# WHAT IS NEEDED
Reproduce the following material line for line, omitting the pictures.

Data listing
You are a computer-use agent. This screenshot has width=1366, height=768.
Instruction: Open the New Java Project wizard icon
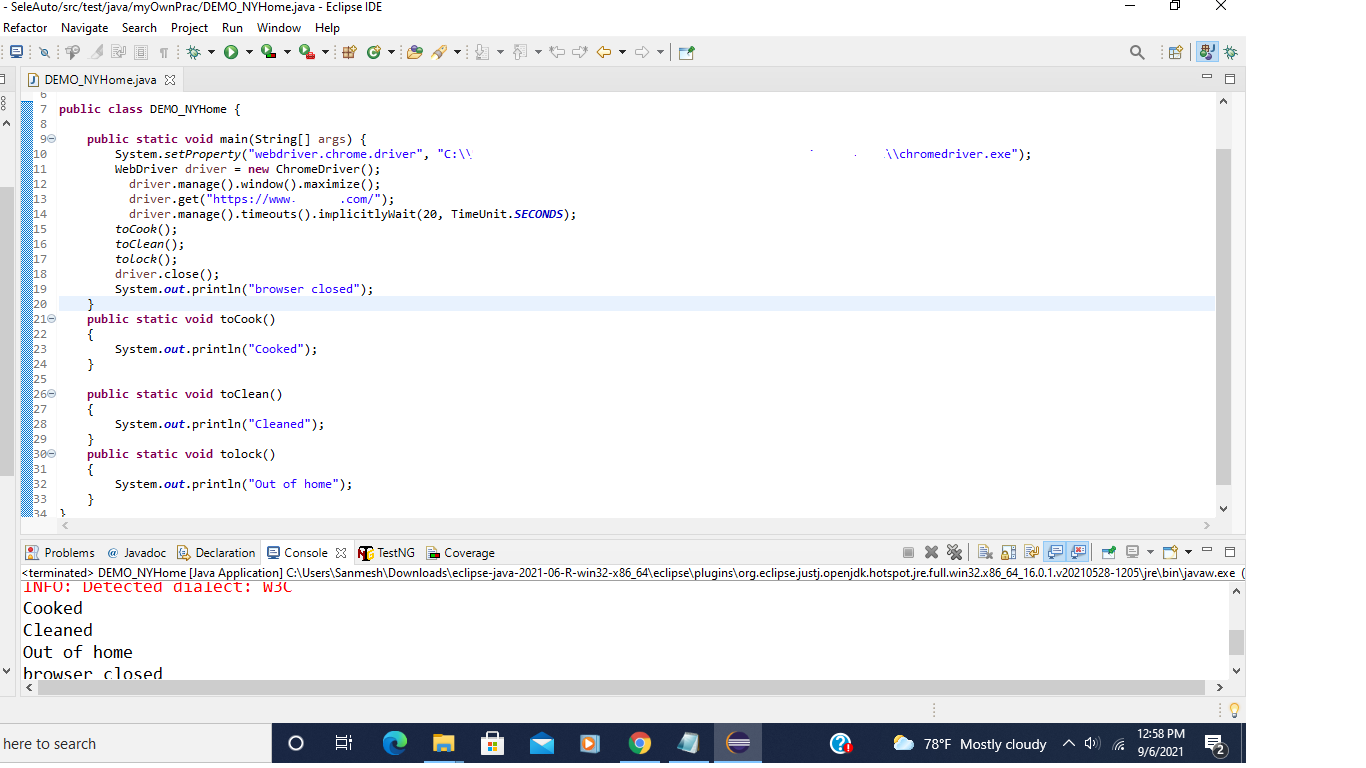349,52
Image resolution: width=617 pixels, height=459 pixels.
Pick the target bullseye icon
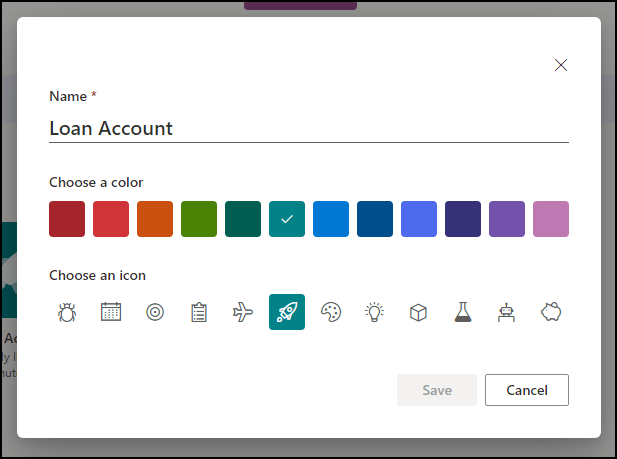(155, 312)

# ANSWER BELOW
You are a computer-use agent. This screenshot has width=1366, height=768.
Instruction: Open the New Java Project wizard icon
349,52
Image resolution: width=617 pixels, height=459 pixels.
Pick the target bullseye icon
(155, 312)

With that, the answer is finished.